• [Record list]:
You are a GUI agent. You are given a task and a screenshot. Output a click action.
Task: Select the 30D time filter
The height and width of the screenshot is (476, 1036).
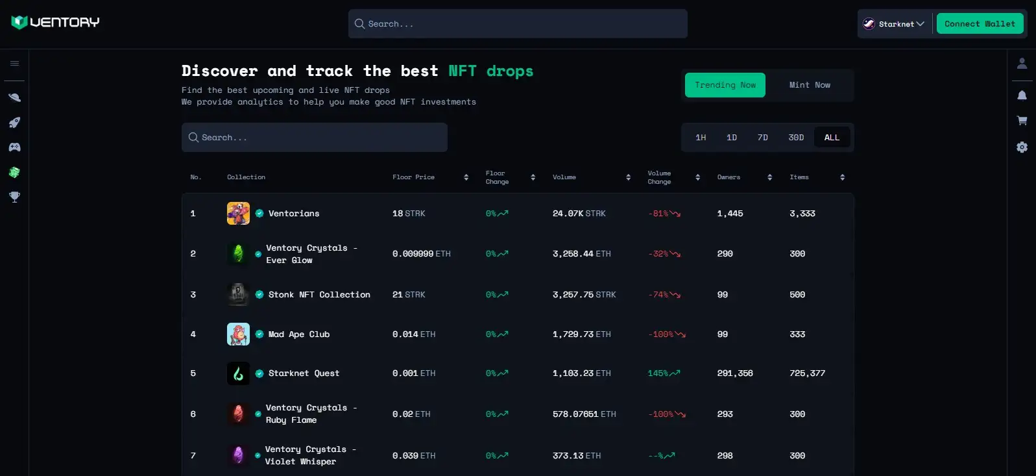coord(795,138)
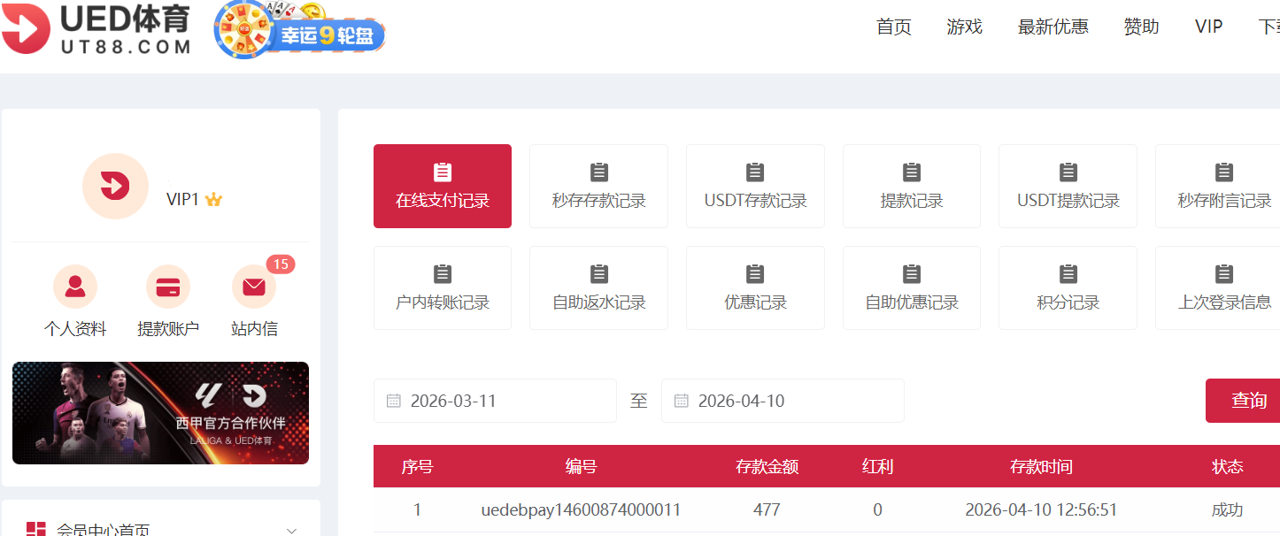1280x536 pixels.
Task: Open 个人资料 profile icon
Action: pyautogui.click(x=75, y=287)

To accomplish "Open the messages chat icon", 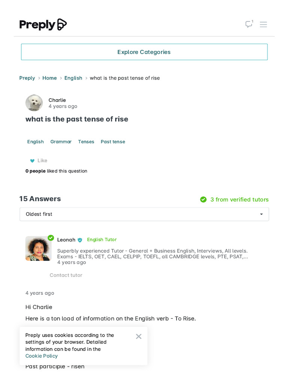I will [249, 24].
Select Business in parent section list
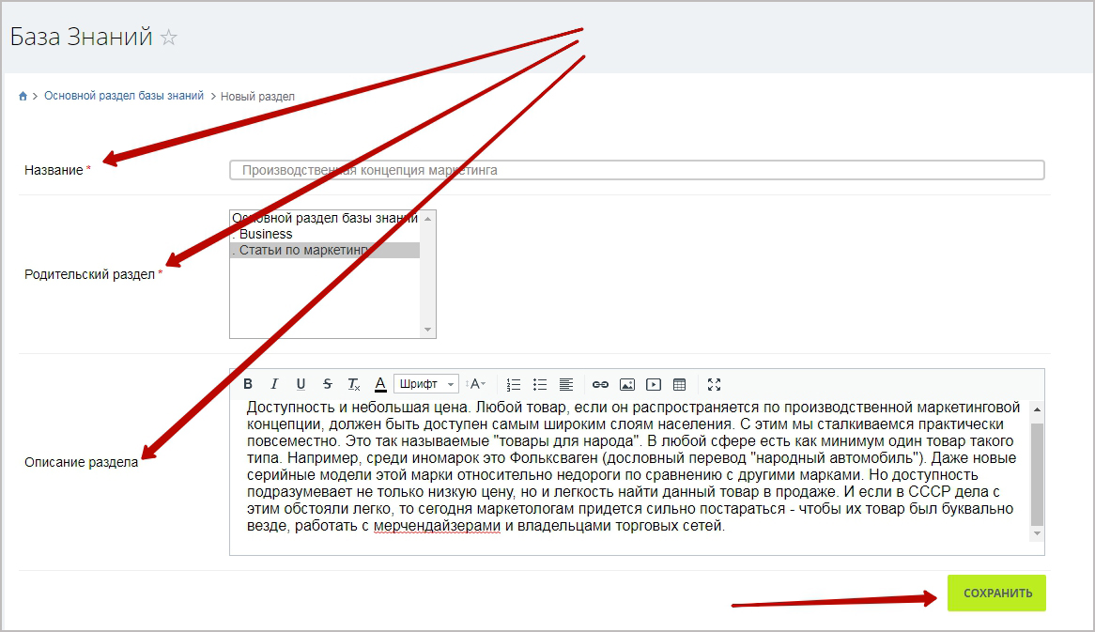Image resolution: width=1095 pixels, height=632 pixels. point(266,234)
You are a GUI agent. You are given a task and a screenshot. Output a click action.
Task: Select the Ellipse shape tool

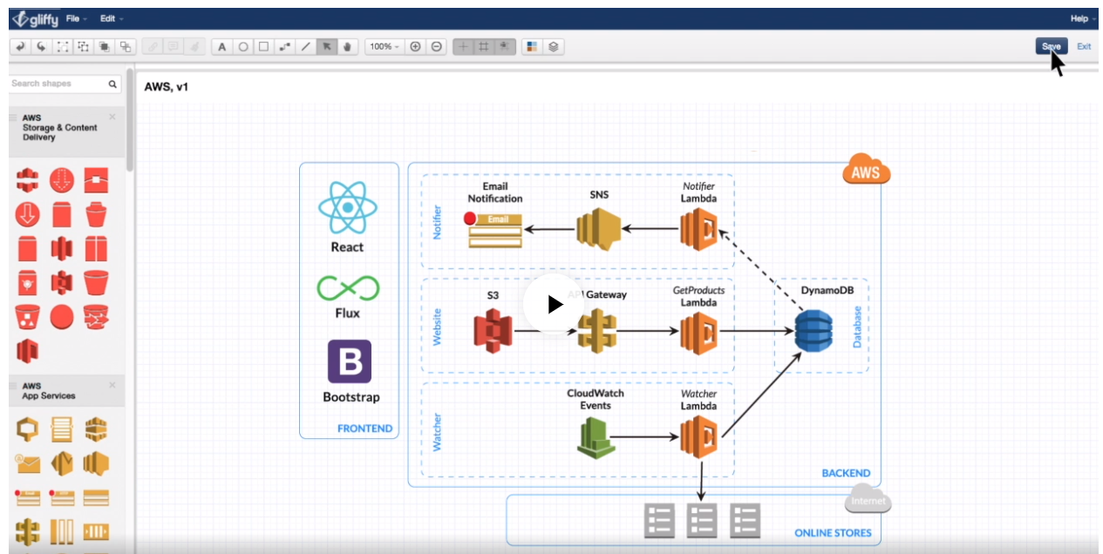pos(243,47)
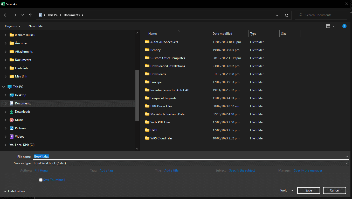Click the Back navigation arrow
352x199 pixels.
pyautogui.click(x=6, y=15)
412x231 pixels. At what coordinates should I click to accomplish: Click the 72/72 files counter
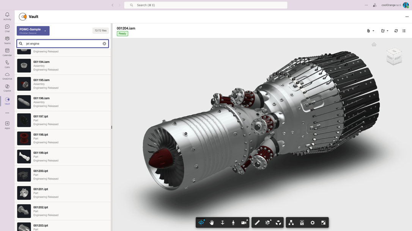[x=101, y=31]
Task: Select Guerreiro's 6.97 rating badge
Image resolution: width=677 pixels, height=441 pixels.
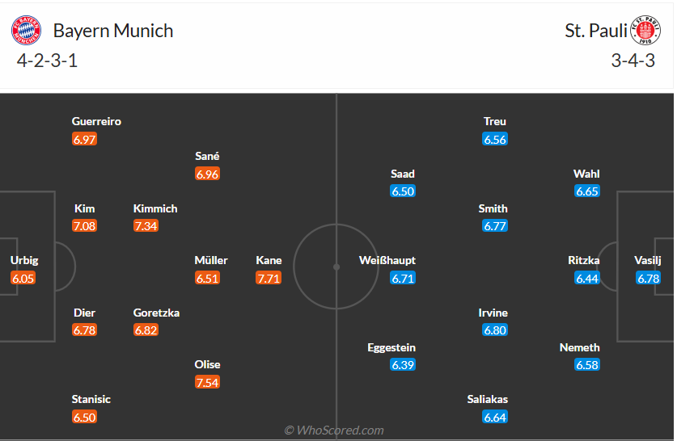Action: point(85,139)
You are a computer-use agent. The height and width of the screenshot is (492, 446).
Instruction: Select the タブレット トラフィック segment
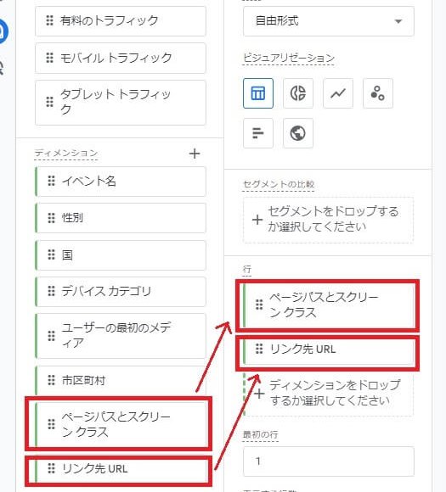121,103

• [Work instructions]:
Give the lines of the material between the lines containing "Select Business in parent section list" and "Action: point(85,139)", inclusive, as a Markdown table with the columns No. and Line, numbering each row and skipping blank lines. Omit the pictures.

• [Solution]:
| No. | Line |
|---|---|
| 1 | Select Business in parent section list |
| 2 | Image resolution: width=1095 pixels, height=632 pixels. point(266,234) |
| 3 | You are a GUI agent. You are given a task and a screenshot. Output a click action. |
| 4 | Task: Select the Ellipse shape tool |
| 5 | pos(243,47) |
| 6 | Click the Back navigation arrow |
| 7 | 352x199 pixels. |
| 8 | pyautogui.click(x=6, y=15) |
| 9 | 412x231 pixels. At what coordinates should I click to accomplish: Click the 72/72 files counter |
| 10 | [x=101, y=31] |
| 11 | Task: Select Guerreiro's 6.97 rating badge |
| 12 | Image resolution: width=677 pixels, height=441 pixels. |
| 13 | Action: point(85,139) |